Step 7. Test reasoning capabilities

Nemotron-3-Nano includes built-in reasoning capabilities. Test with a more complex prompt:

curl http://localhost:30000/v1/chat/completions \
  -H "Content-Type: application/json" \
  -d '{
    "model": "nemotron",
    "messages": [{"role": "user", "content": "Solve this step by step: If a train travels 120 miles in 2 hours, what is its average speed?"}],
    "max_tokens": 500
  }'

The model will provide a detailed reasoning chain before giving the final answer.

Step 8. Cleanup

To stop the server, press Ctrl+C in the terminal where it's running.
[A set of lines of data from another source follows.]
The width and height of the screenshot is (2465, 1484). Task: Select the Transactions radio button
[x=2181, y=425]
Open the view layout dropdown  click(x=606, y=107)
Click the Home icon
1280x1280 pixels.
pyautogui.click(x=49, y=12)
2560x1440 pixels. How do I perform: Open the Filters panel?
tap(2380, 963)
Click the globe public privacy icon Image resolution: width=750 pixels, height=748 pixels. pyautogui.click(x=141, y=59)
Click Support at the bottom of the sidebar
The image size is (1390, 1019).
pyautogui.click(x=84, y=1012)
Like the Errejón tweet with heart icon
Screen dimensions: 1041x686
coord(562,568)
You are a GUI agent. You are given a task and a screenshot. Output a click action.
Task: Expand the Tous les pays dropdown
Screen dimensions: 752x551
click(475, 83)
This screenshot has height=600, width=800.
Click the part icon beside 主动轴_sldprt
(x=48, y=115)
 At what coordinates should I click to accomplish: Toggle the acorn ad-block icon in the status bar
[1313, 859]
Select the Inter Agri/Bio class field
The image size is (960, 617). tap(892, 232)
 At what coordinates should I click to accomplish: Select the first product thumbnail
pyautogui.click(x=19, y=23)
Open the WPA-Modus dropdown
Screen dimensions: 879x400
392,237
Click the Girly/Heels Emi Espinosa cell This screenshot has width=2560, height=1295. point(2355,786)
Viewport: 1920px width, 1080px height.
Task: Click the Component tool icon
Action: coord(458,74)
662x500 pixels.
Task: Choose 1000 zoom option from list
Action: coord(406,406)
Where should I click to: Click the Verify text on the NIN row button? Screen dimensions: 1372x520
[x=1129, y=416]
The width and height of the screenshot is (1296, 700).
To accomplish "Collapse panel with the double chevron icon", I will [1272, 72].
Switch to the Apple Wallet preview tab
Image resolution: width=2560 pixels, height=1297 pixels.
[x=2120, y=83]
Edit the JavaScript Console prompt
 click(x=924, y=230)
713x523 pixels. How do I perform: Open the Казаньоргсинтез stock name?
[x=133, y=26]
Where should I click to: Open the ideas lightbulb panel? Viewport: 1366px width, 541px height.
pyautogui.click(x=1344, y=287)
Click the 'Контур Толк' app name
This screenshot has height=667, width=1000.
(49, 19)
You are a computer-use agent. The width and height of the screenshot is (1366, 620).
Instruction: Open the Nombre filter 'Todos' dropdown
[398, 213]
To completely remove the installation:

## Remove llama.cpp build
rm -rf ~/llama.cpp

## Remove downloaded models
rm -rf ~/models/nemotron3-gguf

Step 9. Next steps

  1. Increase context size: For longer conversations, increase --ctx-size up to 1048576 (1M tokens), though this will use more memory
  2. Integrate with applications: Use the OpenAI-compatible API with tools like Open WebUI, Continue.dev, or custom applications

The server supports the full OpenAI API specification including streaming responses, function calling, and multi-turn conversations.

Troubleshooting

Symptom Cause Fix
cmake fails with "CUDA not found" CUDA toolkit not in PATH Run export PATH=/usr/local/cuda/bin:$PATH and retry
Model download fails or is interrupted Network issues Re-run the hf download command - it will resume from where it stopped
"CUDA out of memory" when starting server Insufficient GPU memory Reduce --ctx-size to 4096 or use a smaller quantization (Q4_K_M)
Server starts but inference is slow Model not fully loaded to GPU Verify --n-gpu-layers 99 is set and check nvidia-smi shows GPU usage
"Connection refused" on port 30000 Server not running or wrong port Verify server is running and check the --port parameter
"model not found" in API response Wrong model path Verify the model path in --model parameter matches the downloaded file location

Note

DGX Spark uses a Unified Memory Architecture (UMA), which enables dynamic memory sharing between the GPU and CPU. With many applications still updating to take advantage of UMA, you may encounter memory issues even when within the memory capacity of DGX Spark. If that happens, manually flush the buffer cache with:

sudo sh -c 'sync; echo 3 > /proc/sys/vm/drop_caches'

For latest known issues, please review the DGX Spark User Guide.